La plupart adoptent tout de même des gestes de prévention. « Les plus précaires sont aussi ceux qui ont le plus l'habitude de se protéger », souligne Julie Durand, directrice adjointe de la santé publique à Mayotte. Vêtements longs, sprays répulsifs... Des gestes simples, généralement respectés.
Des feuilles de papaye contre le virus
Seule Majani Baraka, installée en bas du bidonville, dit avoir attrapé le virus avec son mari et ses enfants. « On s'est soignés avec des feuilles de papaye et de citron », raconte-t-elle en se faisant tresser, visiblement peu impressionnée par la maladie. Le chikungunya provoque de fortes fièvres, des douleurs articulaires parfois durables et une fatigue intense. Mais à Mayotte, il est souvent perçu comme un moindre mal face aux autres urgences du quotidien.

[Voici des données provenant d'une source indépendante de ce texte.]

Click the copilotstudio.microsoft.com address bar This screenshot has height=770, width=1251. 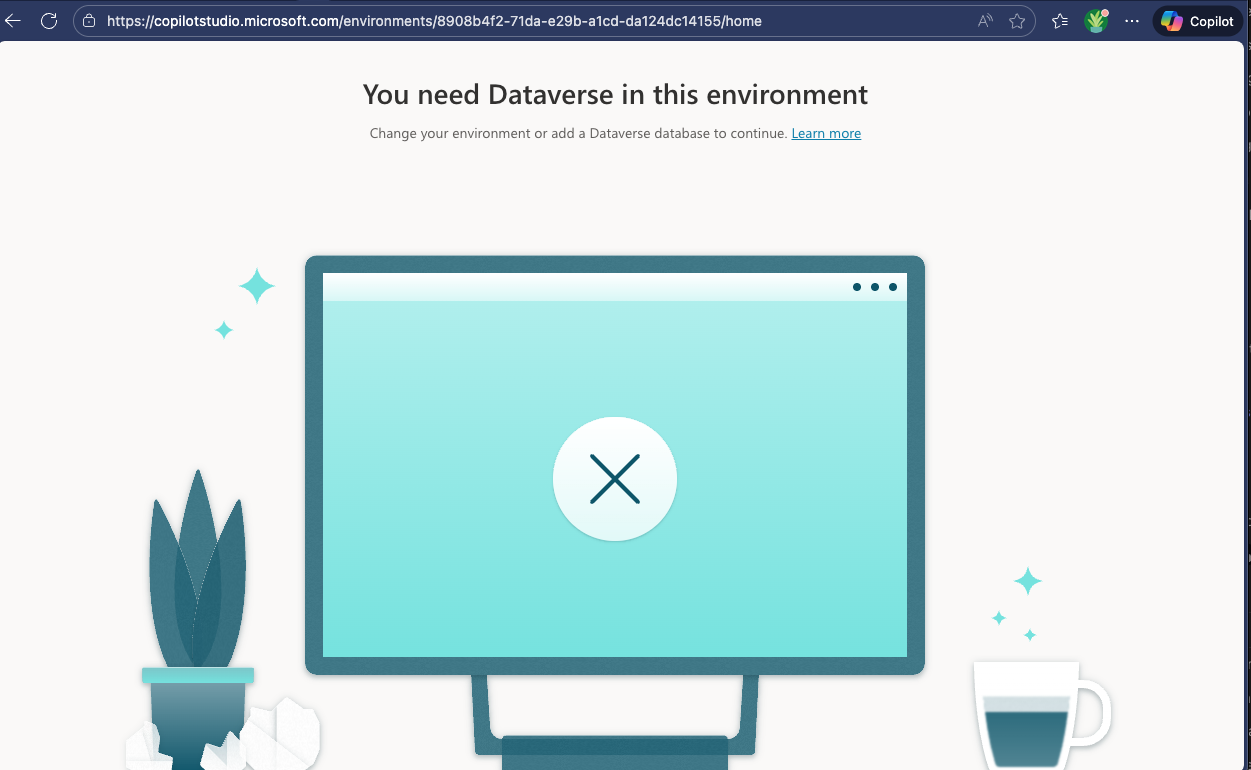(500, 21)
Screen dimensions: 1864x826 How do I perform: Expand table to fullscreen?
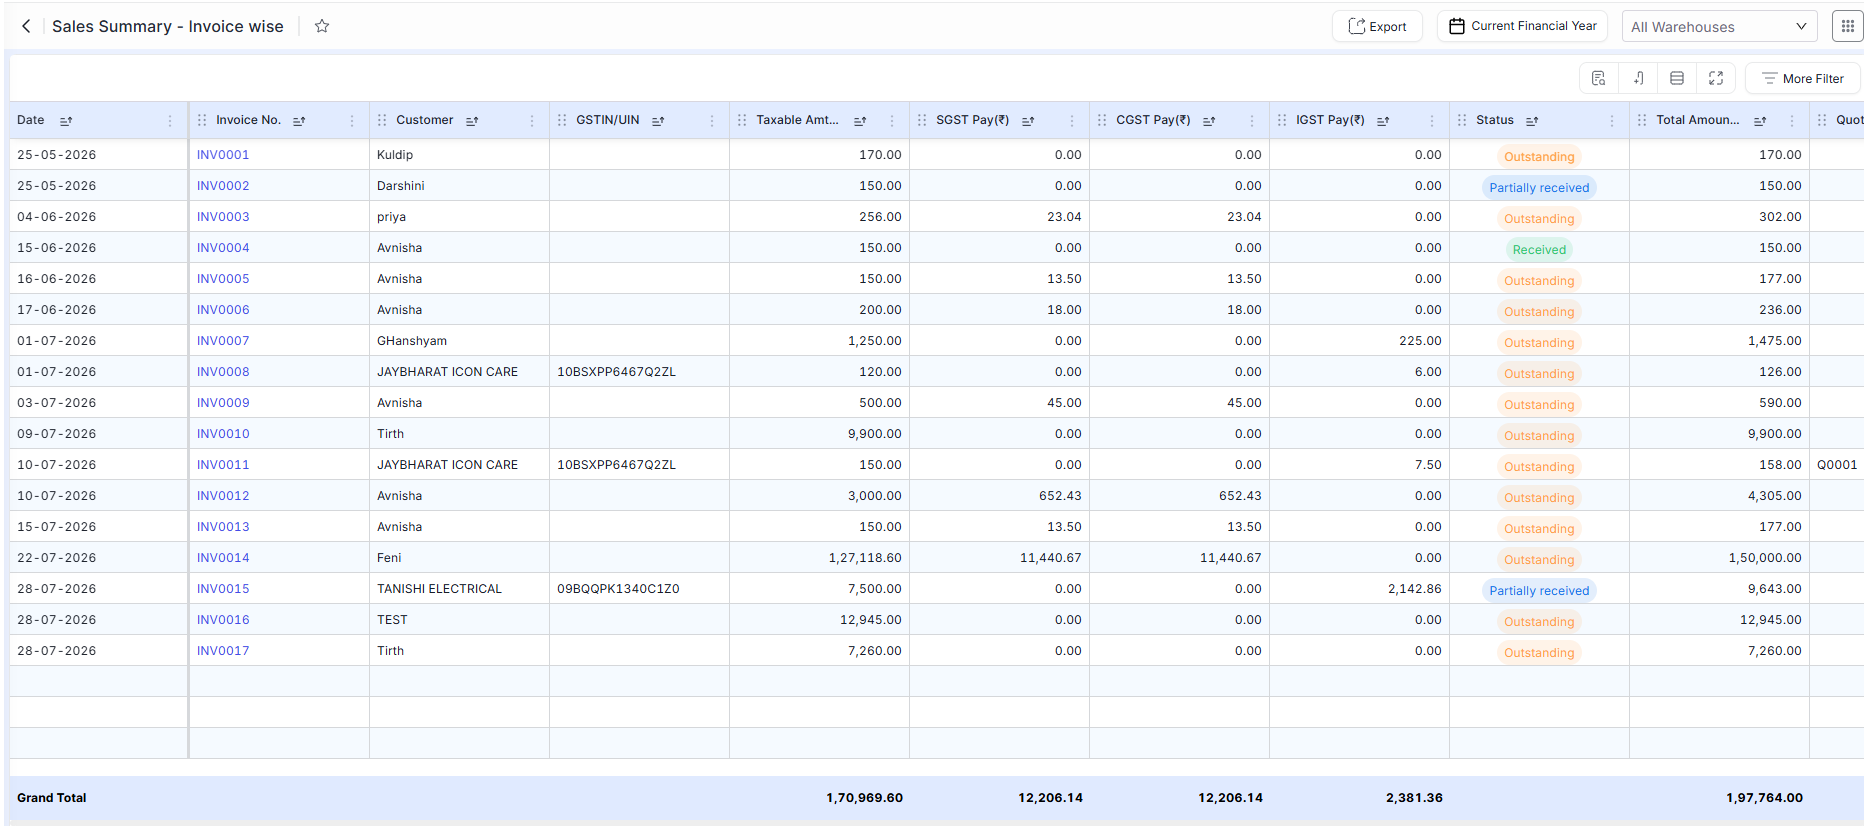coord(1716,78)
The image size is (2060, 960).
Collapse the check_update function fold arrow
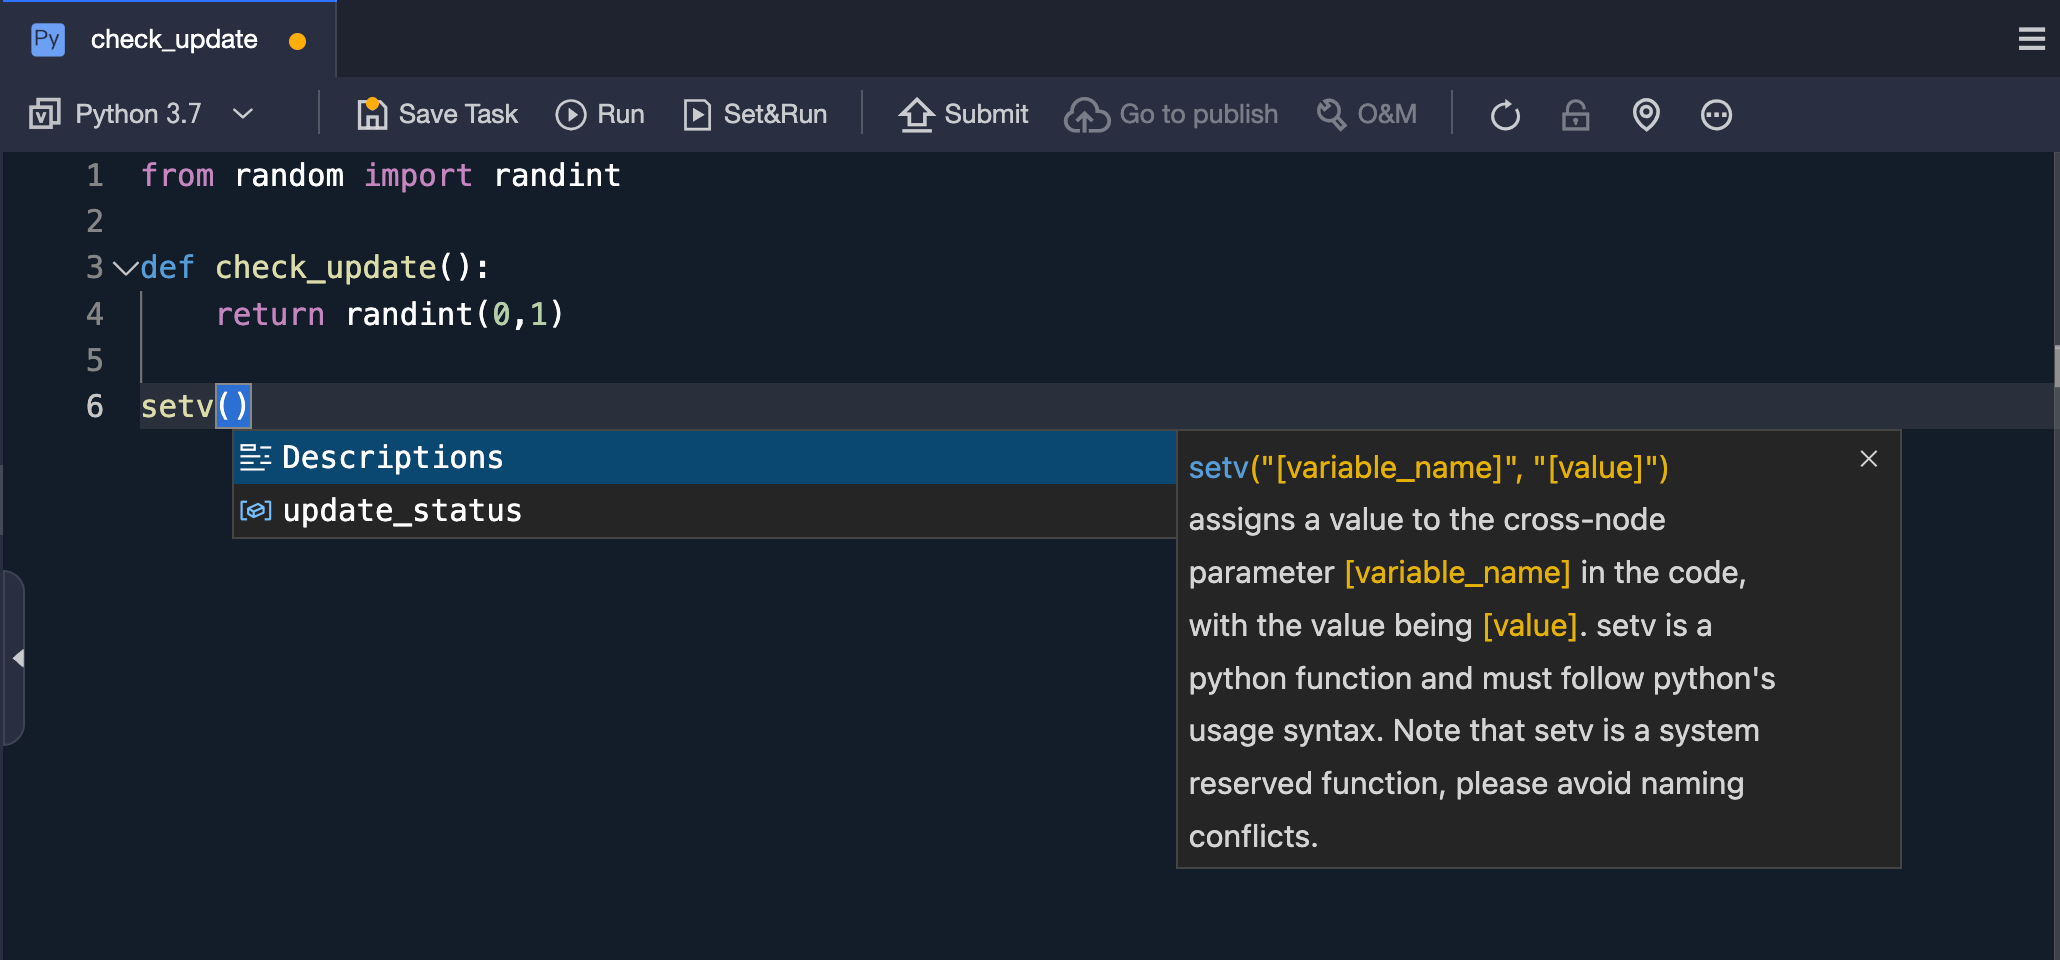(125, 268)
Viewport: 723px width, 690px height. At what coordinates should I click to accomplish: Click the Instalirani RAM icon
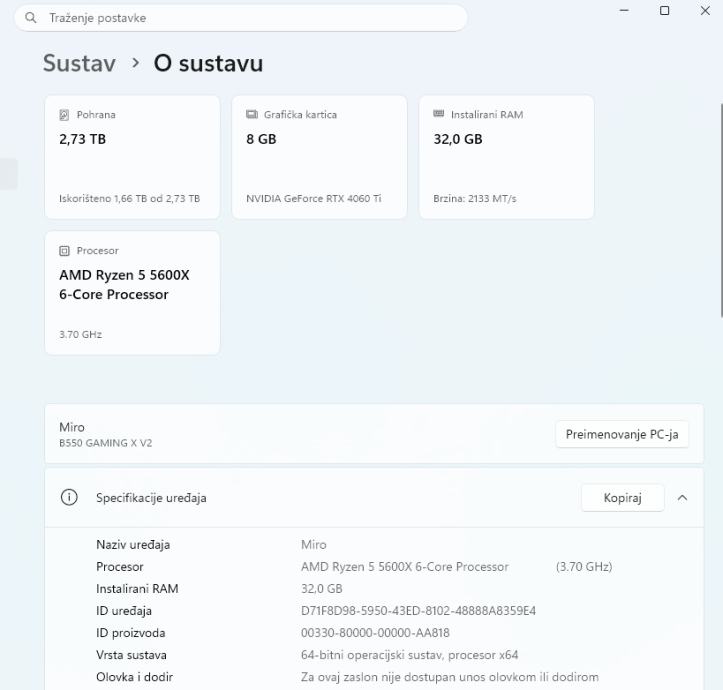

Sur l'île de La Réunion, l'épidémie a frappé plus tôt, tuant au moins 20 personnes et touchant près du quart de la population, selon des estimations. Là aussi, la maladie n'avait pas provoqué de vague d'angoisse jusqu'à une flambée de cas en mars. Et certains malades n'en sortent pas indemnes. « Ma femme est toujours sous cortisone plusieurs semaines après avoir attrapé la maladie », dit Jérôme, 57 ans, qui habite l'ouest de l'île. Elena, 27 ans, souffre toujours « de douleurs aux poignets et aux chevilles » qui l'empêchent de courir, deux mois après l'infection.
À Mayotte, la campagne vaccinale a repris après une suspension fin avril liée à trois effets indésirables graves - dont un décès à La Réunion. Désormais, seules les personnes de 18 à 64 ans avec comorbidité sont éligibles. Les plus de 65 ans ont été exclus du dispositif.
Mais la reprise est timide à Mayotte. « Moins d'une dizaine de doses ont été administrées » en une semaine, constate Hassani Youssouf. L'épidémiologiste redoute désormais que le virus ne continue à circuler pendant la saison sèche. Et surtout, qu'il explose avec le retour des pluies, en novembre. « C'est ce qu'il s'est passé en 2005-2006, lors de la dernière grosse épidémie », rappelle-t-il.